Field Type Required Default Description
url Optional[str] No - OpenLineage API URL
namespace str No odibi Namespace for jobs
api_key Optional[str] No - API Key

AlertConfig

Used in: ProjectConfig

Configuration for alerts with throttling support.

Supports Slack, Teams, and generic webhooks with event-specific payloads.

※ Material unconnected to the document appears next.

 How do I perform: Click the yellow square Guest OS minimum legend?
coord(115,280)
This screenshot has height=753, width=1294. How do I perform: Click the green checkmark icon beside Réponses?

Available Events: - on_start - Pipeline started - on_success - Pipeline completed successfully - on_failure - Pipeline failed - on_quarantine - Rows were quarantined - on_gate_block - Quality gate blocked the pipeline - on_threshold_breach - A threshold was exceeded

Example:

alerts:
  - type: slack
    url: "${SLACK_WEBHOOK_URL}"
    on_events:
      - on_failure
      - on_quarantine
      - on_gate_block
    metadata:
      throttle_minutes: 15
      max_per_hour: 10
      channel: "#data-alerts"

Field Type Required Default Description
type AlertType Yes - -
url str Yes - Webhook URL
on_events List[AlertEvent] No [<AlertEvent.ON_FAILURE: 'on_failure'>] Events to trigger alert: on_start, on_success, on_failure, on_quarantine, on_gate_block, on_threshold_breach
metadata Dict[str, Any] No PydanticUndefined Extra metadata: throttle_minutes, max_per_hour, channel, etc.

LoggingConfig

Used in: ProjectConfig

Logging configuration.

Example:

logging:
  level: "INFO"
  structured: true

Field Type Required Default Description
level LogLevel No LogLevel.INFO -
structured bool No False Output JSON logs
metadata Dict[str, Any] No PydanticUndefined Extra metadata in logs

PerformanceConfig

Used in: ProjectConfig

Performance tuning configuration.

Example:

performance:
  use_arrow: true
  spark_config:
    "spark.sql.shuffle.partitions": "200"
    "spark.sql.adaptive.enabled": "true"
    "spark.databricks.delta.optimizeWrite.enabled": "true"
  delta_table_properties:
    "delta.columnMapping.mode": "name"

Spark Config Notes: - Configs are applied via spark.conf.set() at runtime - For existing sessions (e.g., Databricks), only runtime-settable configs will take effect - Session-level configs (e.g., spark.executor.memory) require session restart - Common runtime-safe configs: shuffle partitions, adaptive query execution, Delta optimizations

Field Type Required Default Description
use_arrow bool No True Use Apache Arrow-backed DataFrames (Pandas only). Reduces memory and speeds up I/O.
spark_config Dict[str, str] No PydanticUndefined Spark configuration settings applied at runtime via spark.conf.set(). Example: {'spark.sql.shuffle.partitions': '200', 'spark.sql.adaptive.enabled': 'true'}. Note: Some configs require session restart and cannot be set at runtime.
delta_table_properties Dict[str, str] No PydanticUndefined Default table properties applied to all Delta writes. Example: {'delta.columnMapping.mode': 'name'} to allow special characters in column names.
skip_null_profiling bool No False Skip null profiling in metadata collection phase. Reduces execution time for large DataFrames by avoiding an additional Spark job.
skip_catalog_writes bool No False Skip catalog metadata writes (register_asset, track_schema, log_pattern, record_lineage) after each node write. Significantly improves performance for high-throughput pipelines like Bronze layer ingestion. Set to true when catalog tracking is not needed.
skip_run_logging bool No False Skip batch catalog writes at pipeline end (log_runs_batch, register_outputs_batch). Saves 10-20s per pipeline run. Enable when you don't need run history in the catalog. Stories are still generated and contain full execution details.

RetryConfig

Used in: ProjectConfig

Retry configuration for transient failures.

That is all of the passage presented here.